(ENTRIES SUPPLIED Opens)
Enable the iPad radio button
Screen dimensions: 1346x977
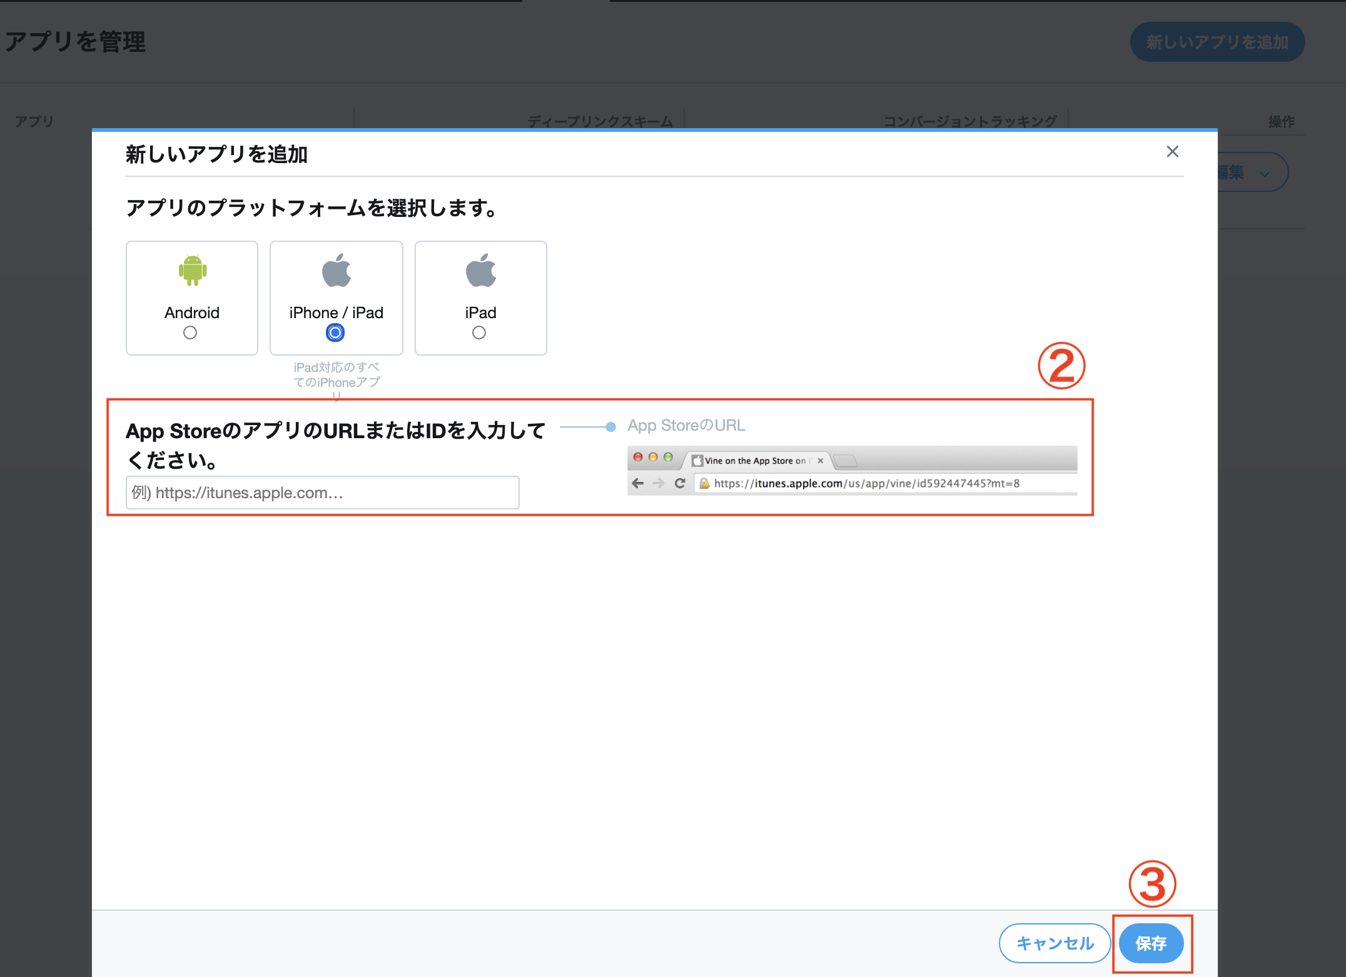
(ENTRIES SUPPLIED Closes)
(ENTRIES SUPPLIED Opens)
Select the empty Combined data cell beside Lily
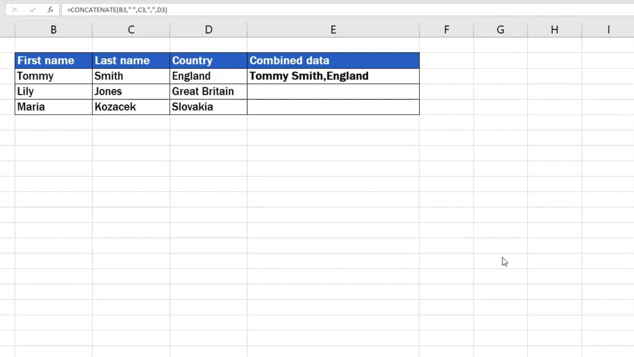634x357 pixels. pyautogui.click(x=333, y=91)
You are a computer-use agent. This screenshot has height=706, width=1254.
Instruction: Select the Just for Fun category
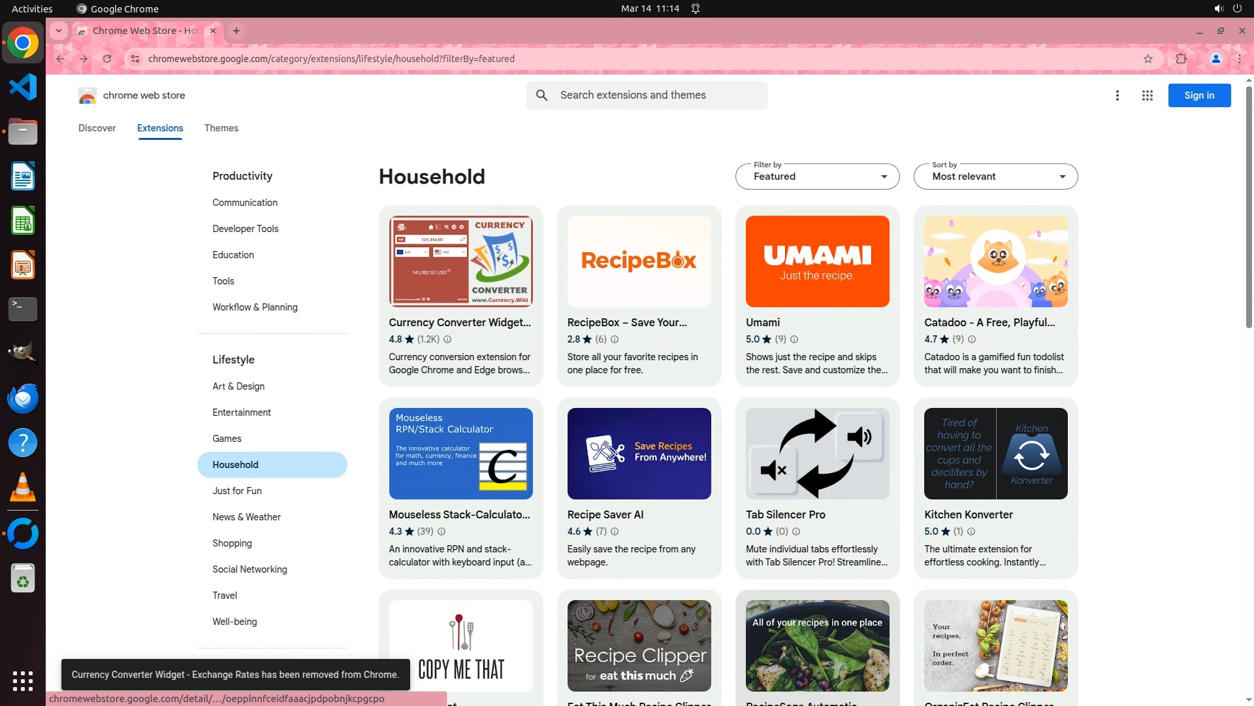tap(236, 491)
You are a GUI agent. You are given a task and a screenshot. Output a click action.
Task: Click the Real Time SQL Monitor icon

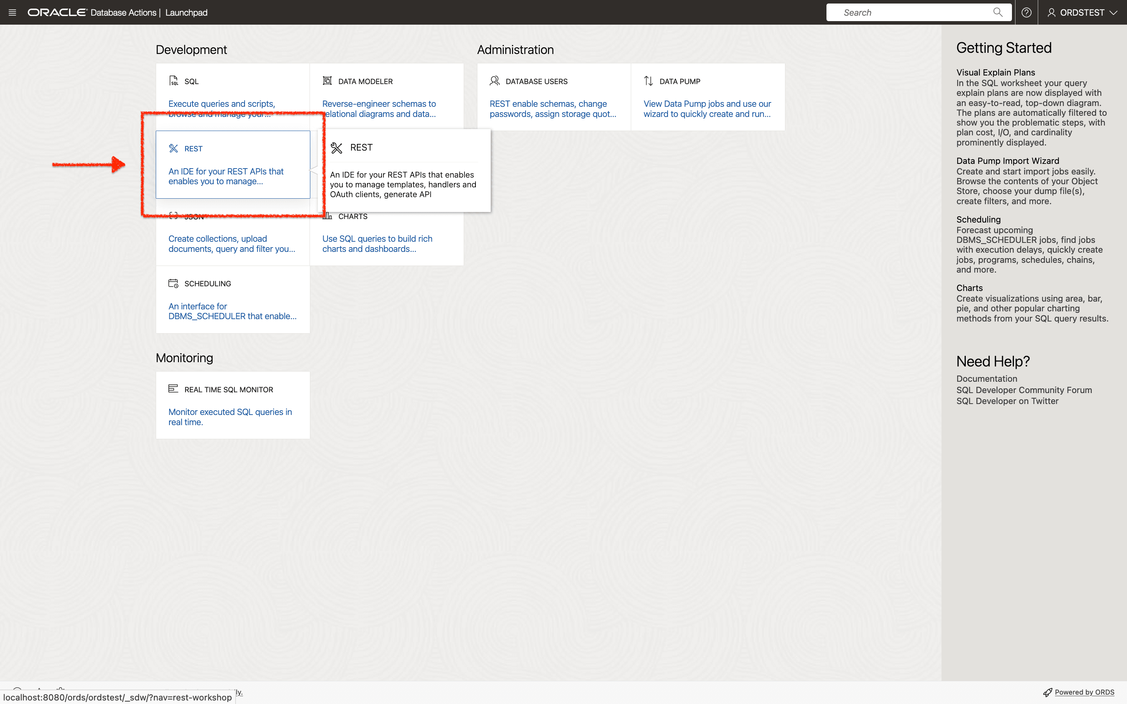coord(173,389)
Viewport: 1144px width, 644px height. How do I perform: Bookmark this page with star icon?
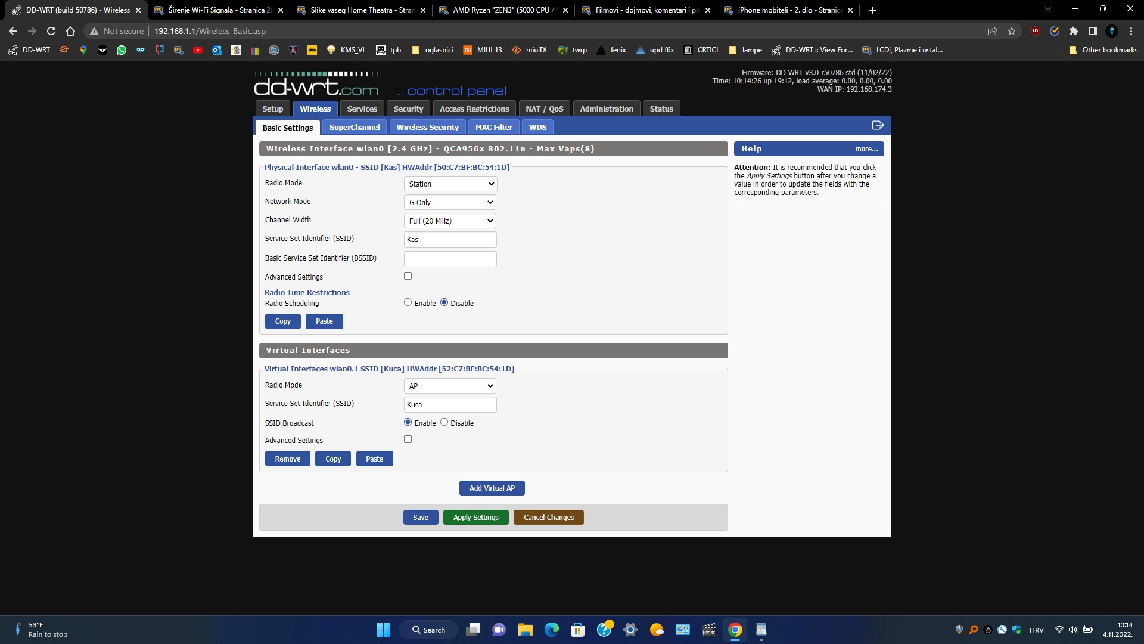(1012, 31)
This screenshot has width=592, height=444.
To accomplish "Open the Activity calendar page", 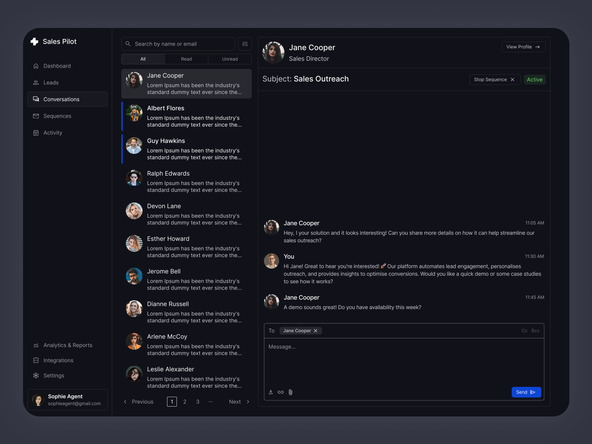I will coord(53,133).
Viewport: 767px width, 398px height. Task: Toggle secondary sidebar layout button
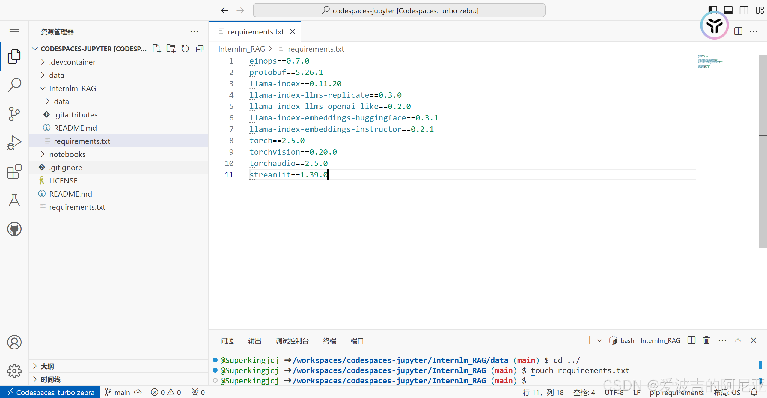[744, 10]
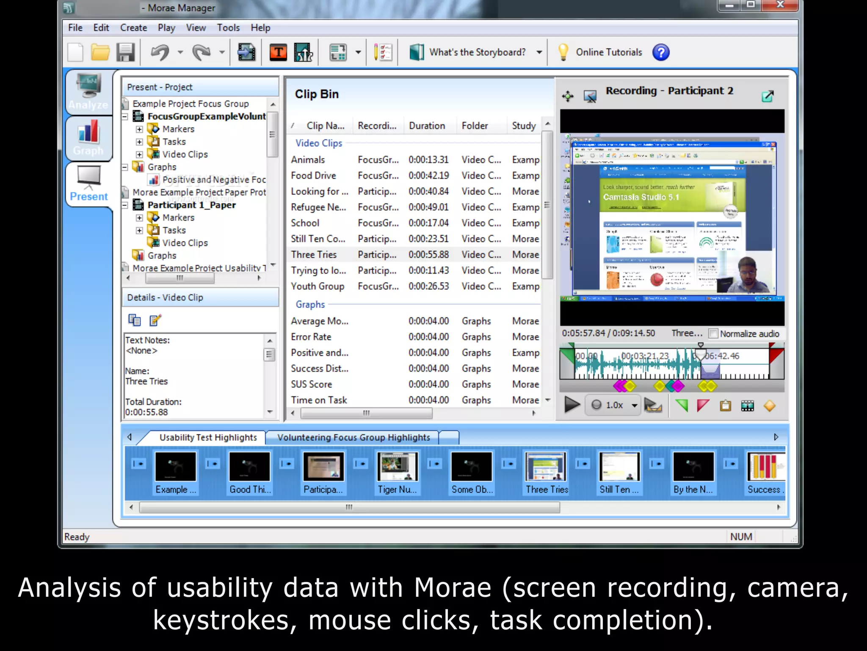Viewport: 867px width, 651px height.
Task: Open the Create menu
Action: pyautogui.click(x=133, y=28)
(ENTRIES SUPPLIED Closes)
> [YOUR ASSIGNMENT]: With "screenshot" as the search string, filter the records and return each line that has it.

> [THE ANSWER]:
You are a computer-use agent. This screenshot has height=706, width=1254.
You are a GUI agent. You are given a task and a screenshot. Output a click action.
This screenshot has width=592, height=444.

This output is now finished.